• _TASKS TO CARRY OUT_:
• A. Answer these questions using the Helprin post, one line for each:
(i) In what year was Winter's Tale published?
(ii) For whose presidential campaign did Helprin work as a speechwriter?
(iii) Which 1991 book does the review call haunting and picaresque?
• B. Does each statement agree with the Helprin post? Answer yes or no, and quote the words that settle it.
(i) The writer had already read every story in the collection.
(ii) Helprin has written political columns for The Wall Street Journal.
(iii) The new book is Helprin's first in more than twenty years.
• C. Copy the Helprin post word for word, from "It arrived in" to "as a speechwriter.".

--- SUPPLIED PASSAGE ---

Saturday, November 06, 2004

"Lofty Matters" for Red State Readers

I'd mentioned a while back that I was eagerly anticipating the publication of Mark Helprin's new short story collection, The Pacific and Other Stories.

It arrived in the mailbox a couple weeks ago. Many of the stories in this collection had been previously published in various periodicals over the last decade, and I'd say I've read almost half of them already. So far I've only read one of the new stories, which I'll get to in a moment.

Back in the 80s, Helprin used to be favored by the New York literary critics, probably because of his 1983 novel Winter's Tale, in which New York becomes a sort of holy city, peopled by pure and righteous newspaper editors refined by the fires of a Y2K apocalypse. (Or am I giving away the ending?)

But then Helprin started making his political views known, and came out of the closet as a (gasp!) conservative! He really took a beating when he worked briefly for Bob Dole's presidential campaign as a speechwriter.

So I was curious how the New York literary critics would approach this new book--his first in almost a decade.

Here's the New York Times review:

There is water, water everywhere in Mark Helprin's soggy new collection of stories.

Whether it takes the form of the Atlantic or the Pacific, a Venetian canal or a Canadian snowfield, water plays a symbolic role in virtually every one of these tales - an emblem of the obliviousness of the physical world, and the possibility of renewal and redemption. It is a metaphor for Nature, for Eternity, for Life and for Death; a reminder that Mr. Helprin is interested not in the minutiae of daily life but in the Big Picture and big questions about truth and goodness and mortality.

In the past, this outlook - together with a prodigious imagination - has resulted in some potent fiction: the fierce, faintly surreal improvisations of "Ellis Island and Other Stories'' (1981) and the haunting, picaresque reminiscences of a war veteran in "A Soldier of the Great War'' (1991).

But this time, in "The Pacific and Other Stories,'' Mr. Helprin's focus on moral absolutes seems to have hardened, if not calcified, and most of his philosophical excursions into fable-land result in heavy-handed, stage-managed fictions - works hobbled by simplistic, Manichean juxtapositions of good and evil, the noble past and the debased present.

Moral absolutes! Good and evil! It's all simplistic, says the reviewer. Where's the nuance?*

Mr. Helprin - who, in addition to writing fiction, has written speeches for former Senator Bob Dole and political columns for The Wall Street Journal - tends to view things, in these stories, in black-and-white, all-or-nothing terms. As a result, his heroes often emerge as cardboard exemplars of virtue. Many are preoccupied with lofty matters like how to die with honor, how to serve God, how to remain true to their ideals.

--- GIVEN INFORMATION ---

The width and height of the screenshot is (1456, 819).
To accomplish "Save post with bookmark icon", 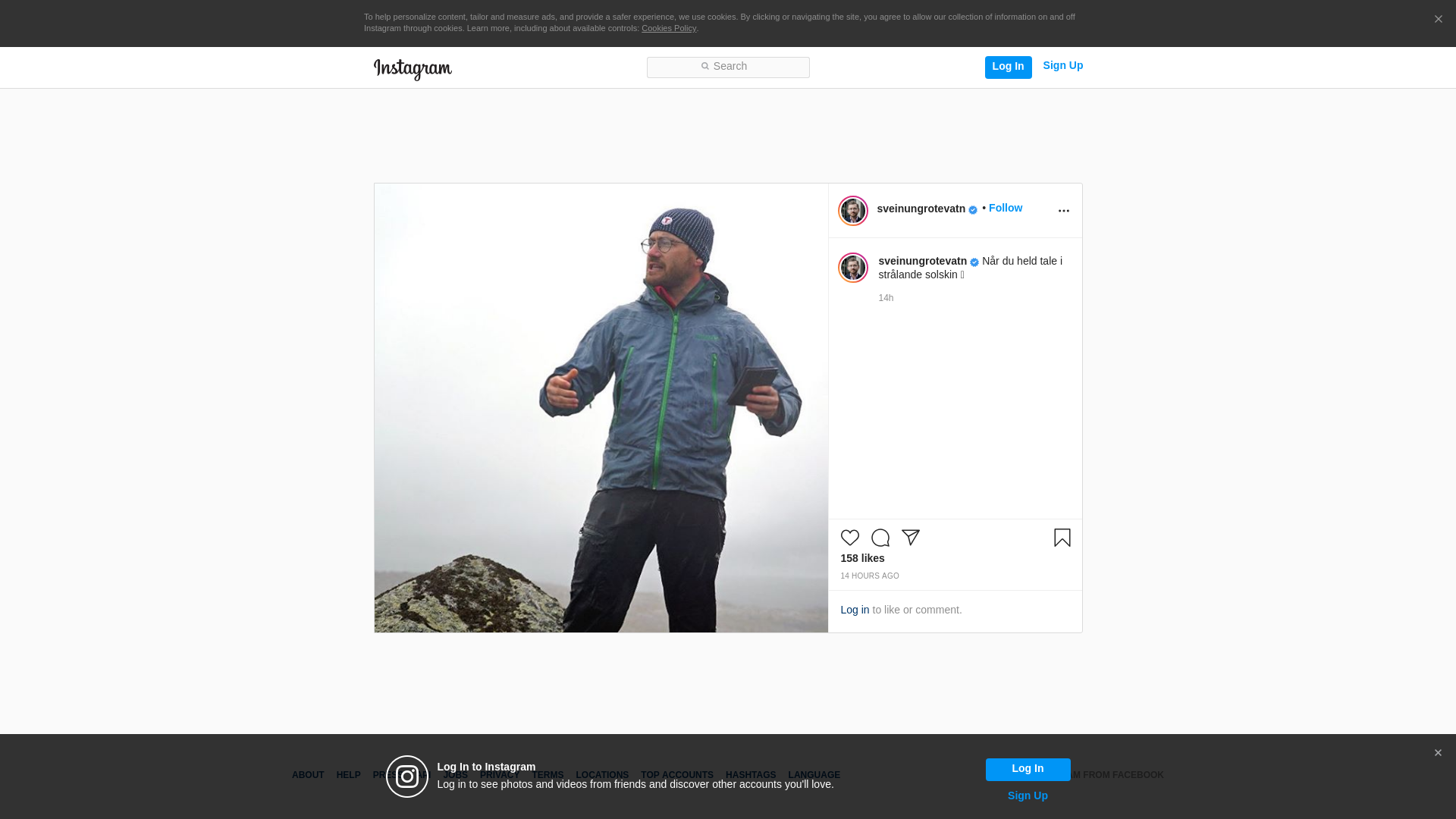I will [x=1062, y=538].
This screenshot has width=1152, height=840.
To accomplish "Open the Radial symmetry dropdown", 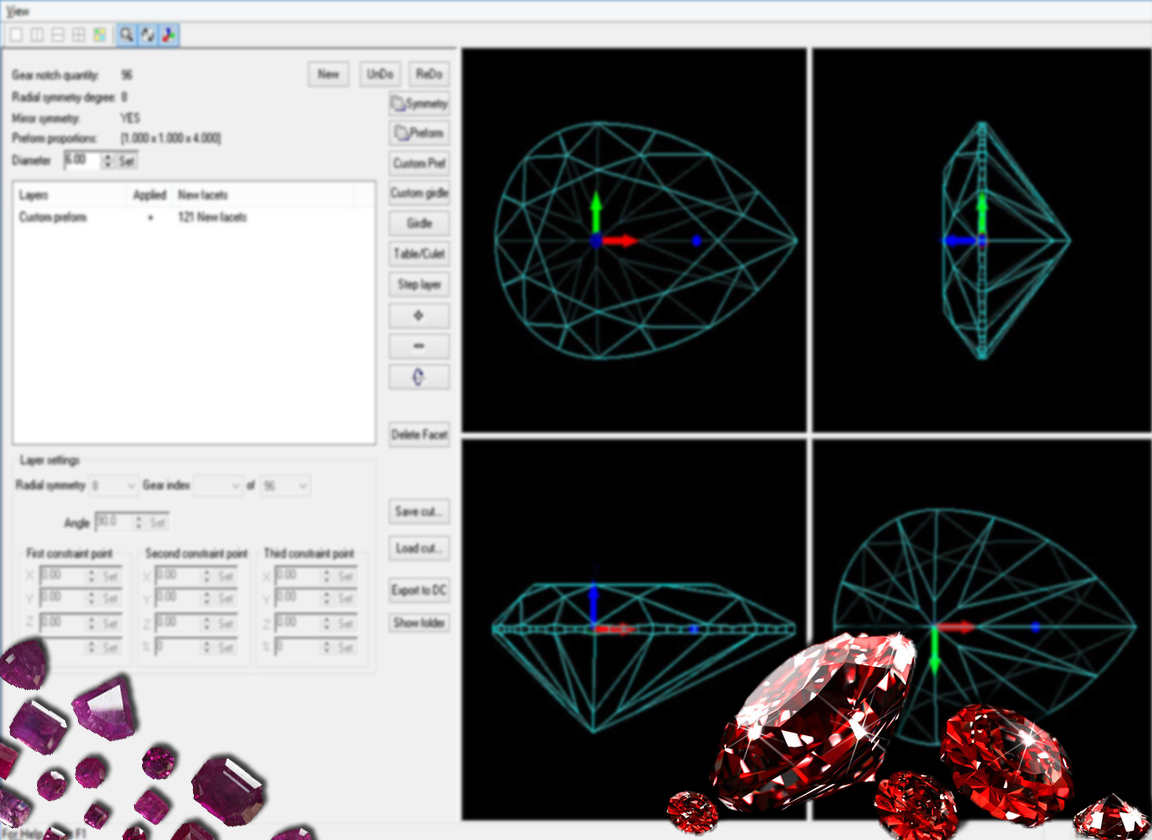I will (x=113, y=486).
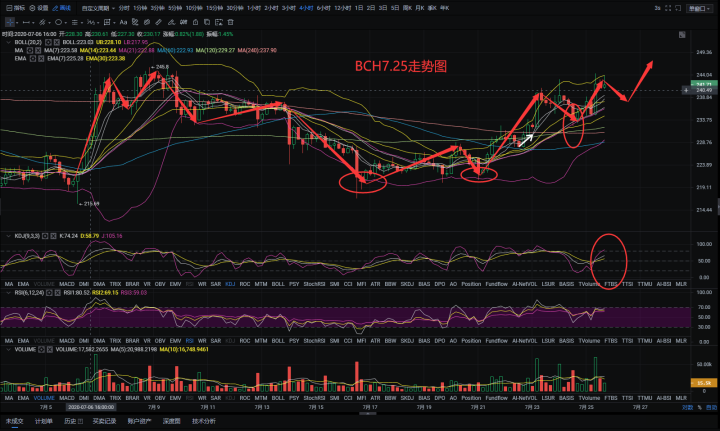Viewport: 720px width, 431px height.
Task: Select MACD in the KDJ indicator strip
Action: pos(67,285)
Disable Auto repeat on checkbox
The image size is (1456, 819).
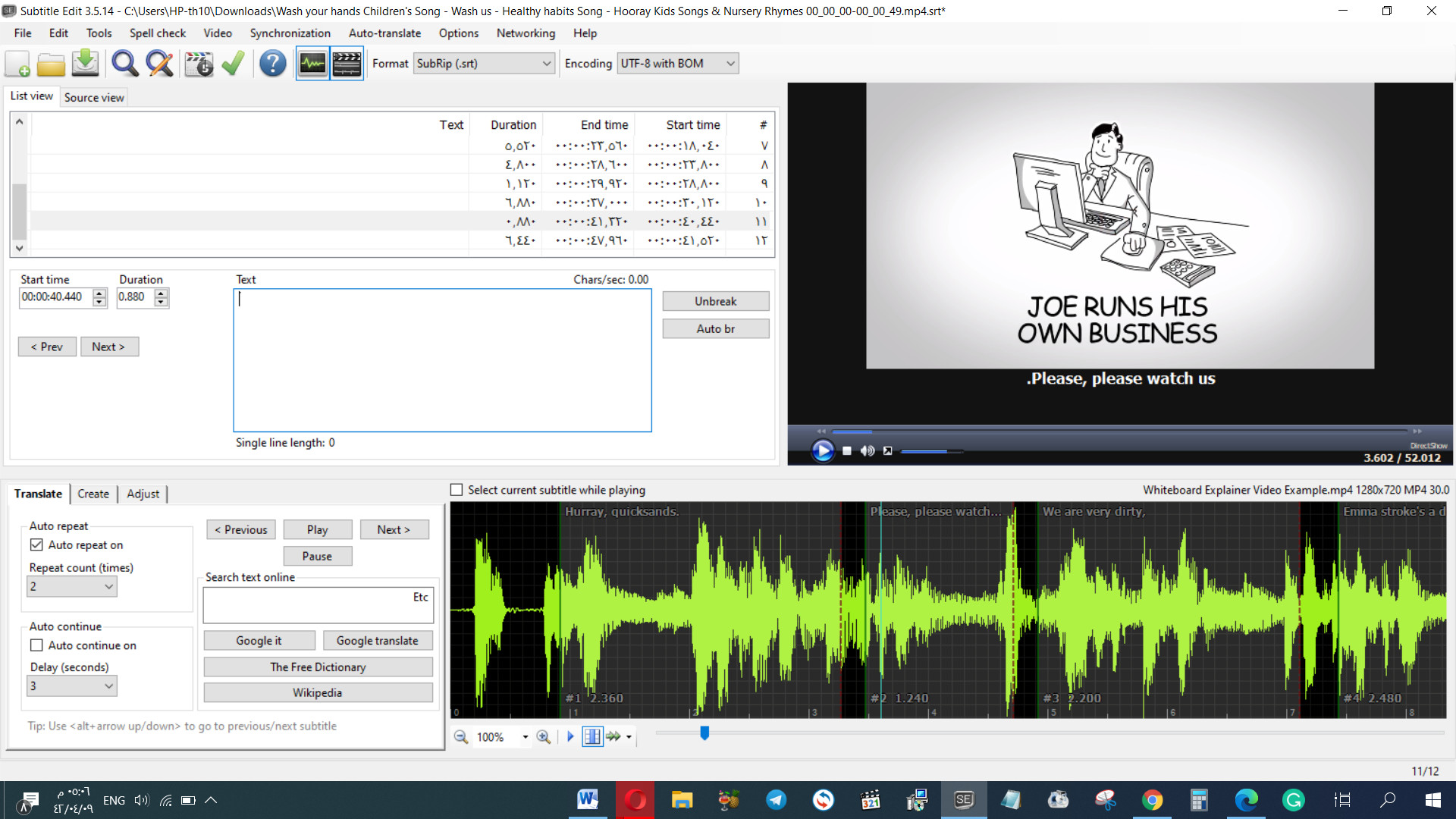click(x=36, y=544)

---

• _RESULTS OF THE EXERCISE_:
• A.
(i) 1983
(ii) Bob Dole's
(iii) A Soldier of the Great War

• B.
(i) No: "I'd say I've read almost half of them already."
(ii) Yes: "has written speeches for former Senator Bob Dole and political columns for The Wall Street Journal"
(iii) No: "his first in almost a decade."

• C.
It arrived in the mailbox a couple weeks ago. Many of the stories in this collection had been previously published in various periodicals over the last decade, and I'd say I've read almost half of them already. So far I've only read one of the new stories, which I'll get to in a moment.

Back in the 80s, Helprin used to be favored by the New York literary critics, probably because of his 1983 novel Winter's Tale, in which New York becomes a sort of holy city, peopled by pure and righteous newspaper editors refined by the fires of a Y2K apocalypse. (Or am I giving away the ending?)

But then Helprin started making his political views known, and came out of the closet as a (gasp!) conservative! He really took a beating when he worked briefly for Bob Dole's presidential campaign as a speechwriter.